Teeple trains her clients in exercises focused on balance, strength, flexibility, endurance and cardiovascular recovery. She attended college on an athletic scholarship and fitness has always been part of her life. “It is really a privilege to work with my clients to help them stay healthy and strong so they can enjoy their lives and fulfill their purpose. This generation has a lot to offer people and I consider it an honor to work with them,” says Teeple.

Being entrepreneurs also allows the Teeples to participate in the Boomer trend of giving back to their communities. A 2013 report by the Corporation for National and Community Service in Washington, D.C., found that volunteerism is at a ten-year high for American Baby Boomers and older adults. In their previous careers as youth pastors, the Teeples spent much of their time counseling at-risk young people and their families.

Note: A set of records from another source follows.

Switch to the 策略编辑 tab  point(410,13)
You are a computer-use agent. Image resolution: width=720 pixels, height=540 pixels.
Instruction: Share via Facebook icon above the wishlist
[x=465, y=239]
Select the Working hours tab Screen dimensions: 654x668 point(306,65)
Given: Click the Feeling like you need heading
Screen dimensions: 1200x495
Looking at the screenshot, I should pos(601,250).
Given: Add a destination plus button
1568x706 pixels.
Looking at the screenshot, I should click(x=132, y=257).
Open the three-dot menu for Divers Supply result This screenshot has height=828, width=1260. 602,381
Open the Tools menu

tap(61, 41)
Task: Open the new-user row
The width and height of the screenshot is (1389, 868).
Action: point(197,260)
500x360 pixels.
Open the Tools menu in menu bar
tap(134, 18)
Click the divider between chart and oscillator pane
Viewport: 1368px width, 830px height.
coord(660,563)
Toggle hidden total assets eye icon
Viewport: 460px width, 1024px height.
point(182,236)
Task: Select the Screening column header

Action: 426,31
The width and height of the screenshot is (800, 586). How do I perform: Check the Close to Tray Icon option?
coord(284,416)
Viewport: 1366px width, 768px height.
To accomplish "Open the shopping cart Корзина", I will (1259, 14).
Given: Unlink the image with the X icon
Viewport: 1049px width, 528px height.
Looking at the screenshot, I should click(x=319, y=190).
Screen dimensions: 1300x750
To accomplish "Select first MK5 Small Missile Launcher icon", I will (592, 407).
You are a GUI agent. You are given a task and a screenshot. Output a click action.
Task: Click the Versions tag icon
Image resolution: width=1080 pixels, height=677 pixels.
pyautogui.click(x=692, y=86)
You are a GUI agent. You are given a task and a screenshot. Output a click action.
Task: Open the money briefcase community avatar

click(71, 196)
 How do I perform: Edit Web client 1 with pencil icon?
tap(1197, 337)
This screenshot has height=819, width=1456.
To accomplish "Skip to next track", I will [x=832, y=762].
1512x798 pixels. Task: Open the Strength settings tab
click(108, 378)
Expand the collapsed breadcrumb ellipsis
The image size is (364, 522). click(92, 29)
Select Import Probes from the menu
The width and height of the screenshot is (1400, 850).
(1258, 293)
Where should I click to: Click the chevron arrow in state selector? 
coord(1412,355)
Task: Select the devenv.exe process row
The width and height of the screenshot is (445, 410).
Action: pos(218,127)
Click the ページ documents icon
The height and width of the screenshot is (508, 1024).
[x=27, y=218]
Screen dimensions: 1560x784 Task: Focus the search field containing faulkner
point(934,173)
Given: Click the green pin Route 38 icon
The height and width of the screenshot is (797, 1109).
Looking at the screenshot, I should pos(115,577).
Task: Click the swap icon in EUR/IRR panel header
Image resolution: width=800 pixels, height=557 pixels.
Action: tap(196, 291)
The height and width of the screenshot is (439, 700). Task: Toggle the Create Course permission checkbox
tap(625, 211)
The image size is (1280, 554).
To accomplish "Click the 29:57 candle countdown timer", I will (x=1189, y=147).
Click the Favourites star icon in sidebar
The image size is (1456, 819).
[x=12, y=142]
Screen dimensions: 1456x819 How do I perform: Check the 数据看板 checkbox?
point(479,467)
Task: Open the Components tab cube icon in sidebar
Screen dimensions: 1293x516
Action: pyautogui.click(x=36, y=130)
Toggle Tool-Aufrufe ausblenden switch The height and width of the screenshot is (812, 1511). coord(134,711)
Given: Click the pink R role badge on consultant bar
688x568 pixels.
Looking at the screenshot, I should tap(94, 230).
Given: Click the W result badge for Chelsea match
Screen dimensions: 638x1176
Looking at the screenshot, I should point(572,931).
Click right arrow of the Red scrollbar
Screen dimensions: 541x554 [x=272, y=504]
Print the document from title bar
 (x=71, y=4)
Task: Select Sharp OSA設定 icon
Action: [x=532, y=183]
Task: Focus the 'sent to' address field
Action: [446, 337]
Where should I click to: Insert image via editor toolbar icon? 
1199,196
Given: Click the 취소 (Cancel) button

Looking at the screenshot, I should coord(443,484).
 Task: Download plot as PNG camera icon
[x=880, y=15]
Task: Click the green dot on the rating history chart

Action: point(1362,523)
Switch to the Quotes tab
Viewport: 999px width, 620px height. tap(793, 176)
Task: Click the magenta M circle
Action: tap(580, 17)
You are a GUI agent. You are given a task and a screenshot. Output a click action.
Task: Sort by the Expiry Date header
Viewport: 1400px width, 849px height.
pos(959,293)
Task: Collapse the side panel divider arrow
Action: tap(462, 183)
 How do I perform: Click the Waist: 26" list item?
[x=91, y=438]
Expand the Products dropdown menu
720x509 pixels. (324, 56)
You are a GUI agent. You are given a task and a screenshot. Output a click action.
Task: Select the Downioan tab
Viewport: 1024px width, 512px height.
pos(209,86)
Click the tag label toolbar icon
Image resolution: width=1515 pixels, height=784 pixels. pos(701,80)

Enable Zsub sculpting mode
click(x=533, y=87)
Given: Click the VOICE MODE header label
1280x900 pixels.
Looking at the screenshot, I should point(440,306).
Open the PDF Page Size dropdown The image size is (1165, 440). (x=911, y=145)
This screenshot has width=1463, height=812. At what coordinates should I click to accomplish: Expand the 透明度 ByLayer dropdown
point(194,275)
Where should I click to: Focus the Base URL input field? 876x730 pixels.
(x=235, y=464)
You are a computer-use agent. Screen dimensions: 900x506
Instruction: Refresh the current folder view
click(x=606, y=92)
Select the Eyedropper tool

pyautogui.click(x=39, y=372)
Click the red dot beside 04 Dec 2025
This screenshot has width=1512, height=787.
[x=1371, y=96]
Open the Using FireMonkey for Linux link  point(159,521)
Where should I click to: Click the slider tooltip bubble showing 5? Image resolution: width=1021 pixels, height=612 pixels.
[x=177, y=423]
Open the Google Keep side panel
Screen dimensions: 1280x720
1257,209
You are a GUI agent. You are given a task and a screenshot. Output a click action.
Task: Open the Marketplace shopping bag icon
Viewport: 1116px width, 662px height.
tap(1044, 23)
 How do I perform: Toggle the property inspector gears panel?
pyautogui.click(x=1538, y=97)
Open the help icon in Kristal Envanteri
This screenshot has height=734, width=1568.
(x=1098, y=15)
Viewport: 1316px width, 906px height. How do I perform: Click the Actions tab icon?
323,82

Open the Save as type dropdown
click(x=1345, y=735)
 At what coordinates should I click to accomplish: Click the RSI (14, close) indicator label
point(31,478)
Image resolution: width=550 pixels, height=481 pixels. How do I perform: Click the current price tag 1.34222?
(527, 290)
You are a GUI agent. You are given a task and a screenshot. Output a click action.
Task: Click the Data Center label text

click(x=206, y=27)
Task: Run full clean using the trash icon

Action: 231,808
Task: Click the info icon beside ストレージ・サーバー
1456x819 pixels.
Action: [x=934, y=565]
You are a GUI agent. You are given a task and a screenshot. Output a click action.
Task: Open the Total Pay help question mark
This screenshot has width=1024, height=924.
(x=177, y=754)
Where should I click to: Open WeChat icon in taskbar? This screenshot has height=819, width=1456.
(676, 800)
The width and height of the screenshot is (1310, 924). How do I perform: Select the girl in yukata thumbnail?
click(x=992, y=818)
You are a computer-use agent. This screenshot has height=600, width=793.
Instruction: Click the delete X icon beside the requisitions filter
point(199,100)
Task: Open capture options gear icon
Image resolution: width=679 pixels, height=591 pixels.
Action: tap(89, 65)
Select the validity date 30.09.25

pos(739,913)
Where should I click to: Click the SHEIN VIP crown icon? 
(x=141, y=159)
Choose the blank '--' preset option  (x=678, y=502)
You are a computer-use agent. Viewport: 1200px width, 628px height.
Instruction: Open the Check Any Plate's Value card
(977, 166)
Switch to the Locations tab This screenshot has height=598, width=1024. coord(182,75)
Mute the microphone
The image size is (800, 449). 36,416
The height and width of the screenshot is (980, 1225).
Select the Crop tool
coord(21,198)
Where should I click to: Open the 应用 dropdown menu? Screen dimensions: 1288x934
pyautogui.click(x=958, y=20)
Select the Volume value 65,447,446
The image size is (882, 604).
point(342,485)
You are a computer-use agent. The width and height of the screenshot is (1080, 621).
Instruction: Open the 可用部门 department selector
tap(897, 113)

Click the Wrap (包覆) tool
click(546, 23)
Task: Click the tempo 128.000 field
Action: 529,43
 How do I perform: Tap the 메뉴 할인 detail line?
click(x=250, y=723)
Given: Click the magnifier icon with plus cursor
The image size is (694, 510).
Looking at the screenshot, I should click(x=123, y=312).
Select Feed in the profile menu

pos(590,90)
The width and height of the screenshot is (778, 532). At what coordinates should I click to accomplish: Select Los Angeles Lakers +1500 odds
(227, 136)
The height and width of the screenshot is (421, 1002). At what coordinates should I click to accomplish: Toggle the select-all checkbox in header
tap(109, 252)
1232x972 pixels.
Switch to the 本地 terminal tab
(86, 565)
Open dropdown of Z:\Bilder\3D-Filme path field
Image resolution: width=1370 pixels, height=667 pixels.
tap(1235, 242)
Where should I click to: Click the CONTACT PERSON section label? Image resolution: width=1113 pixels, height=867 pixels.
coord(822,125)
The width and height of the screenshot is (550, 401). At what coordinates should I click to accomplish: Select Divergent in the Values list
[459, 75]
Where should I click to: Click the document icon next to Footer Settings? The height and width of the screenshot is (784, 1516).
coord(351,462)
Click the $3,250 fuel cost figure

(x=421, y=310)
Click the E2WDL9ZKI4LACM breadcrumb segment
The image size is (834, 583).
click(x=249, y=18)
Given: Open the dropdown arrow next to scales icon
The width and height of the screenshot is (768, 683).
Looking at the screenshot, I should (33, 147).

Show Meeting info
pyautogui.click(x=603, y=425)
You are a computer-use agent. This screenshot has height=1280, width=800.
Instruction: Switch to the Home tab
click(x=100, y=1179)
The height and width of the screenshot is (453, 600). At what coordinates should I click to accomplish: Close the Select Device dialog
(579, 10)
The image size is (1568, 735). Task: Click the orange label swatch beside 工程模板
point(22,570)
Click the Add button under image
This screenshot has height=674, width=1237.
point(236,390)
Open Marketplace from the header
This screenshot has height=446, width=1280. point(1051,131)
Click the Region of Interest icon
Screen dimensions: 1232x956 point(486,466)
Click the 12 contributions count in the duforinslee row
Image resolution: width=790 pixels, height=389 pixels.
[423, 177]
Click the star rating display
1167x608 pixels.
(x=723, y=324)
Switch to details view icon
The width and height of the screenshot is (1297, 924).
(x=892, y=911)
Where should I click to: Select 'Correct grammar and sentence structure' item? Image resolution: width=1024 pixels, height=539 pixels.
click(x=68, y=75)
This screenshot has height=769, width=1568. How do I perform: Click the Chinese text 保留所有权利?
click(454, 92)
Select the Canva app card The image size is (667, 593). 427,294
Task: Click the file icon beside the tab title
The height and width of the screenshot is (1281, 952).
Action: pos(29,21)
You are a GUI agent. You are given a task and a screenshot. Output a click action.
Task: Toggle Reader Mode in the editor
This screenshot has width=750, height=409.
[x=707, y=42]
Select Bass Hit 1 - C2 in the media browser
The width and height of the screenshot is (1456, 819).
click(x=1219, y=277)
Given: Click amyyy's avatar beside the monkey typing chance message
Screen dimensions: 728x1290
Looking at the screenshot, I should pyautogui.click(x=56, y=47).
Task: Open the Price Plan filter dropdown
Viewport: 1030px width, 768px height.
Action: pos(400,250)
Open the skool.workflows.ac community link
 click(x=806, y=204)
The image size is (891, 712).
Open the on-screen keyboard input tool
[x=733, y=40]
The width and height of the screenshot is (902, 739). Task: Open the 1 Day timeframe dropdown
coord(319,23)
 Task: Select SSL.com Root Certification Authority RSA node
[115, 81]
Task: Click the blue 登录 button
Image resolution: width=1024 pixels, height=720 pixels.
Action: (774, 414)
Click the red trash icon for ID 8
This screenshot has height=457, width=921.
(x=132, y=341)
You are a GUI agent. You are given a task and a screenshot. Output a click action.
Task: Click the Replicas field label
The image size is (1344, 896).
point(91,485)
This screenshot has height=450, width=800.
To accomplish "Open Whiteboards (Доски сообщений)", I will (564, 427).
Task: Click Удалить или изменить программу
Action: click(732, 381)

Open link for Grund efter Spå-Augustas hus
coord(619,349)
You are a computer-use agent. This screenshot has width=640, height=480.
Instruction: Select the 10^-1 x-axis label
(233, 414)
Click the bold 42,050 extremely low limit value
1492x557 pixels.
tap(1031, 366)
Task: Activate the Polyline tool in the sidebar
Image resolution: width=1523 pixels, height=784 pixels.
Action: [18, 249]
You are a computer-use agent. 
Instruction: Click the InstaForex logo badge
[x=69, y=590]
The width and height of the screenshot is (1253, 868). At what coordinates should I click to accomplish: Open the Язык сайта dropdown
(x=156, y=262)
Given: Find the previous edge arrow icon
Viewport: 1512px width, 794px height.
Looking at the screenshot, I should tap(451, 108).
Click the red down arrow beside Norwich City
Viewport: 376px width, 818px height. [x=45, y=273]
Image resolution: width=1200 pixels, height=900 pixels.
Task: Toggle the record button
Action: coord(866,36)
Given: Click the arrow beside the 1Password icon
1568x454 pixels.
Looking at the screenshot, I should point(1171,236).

“When our daughters went to college my husband and I learned more about the issues of child trafficking and exploitation,” according to Debi. The Teeples contribute a portion of their profits to charities that care for those who have been victimized by sexual exploitation both internationally and locally.  “We would love to grow our business where the majority of our profits support organizations that are working to rescue these victims,” explains Teeple. “We’re not there yet – it is a goal.” The couple has also organized a bike ride from Indianapolis to New York City to raise awareness and donations to end child trafficking and slavery. Many Boomers want to create a new career in retirement. With AgeSuccessfully the Teeples combine their new career with their passion and personal mission.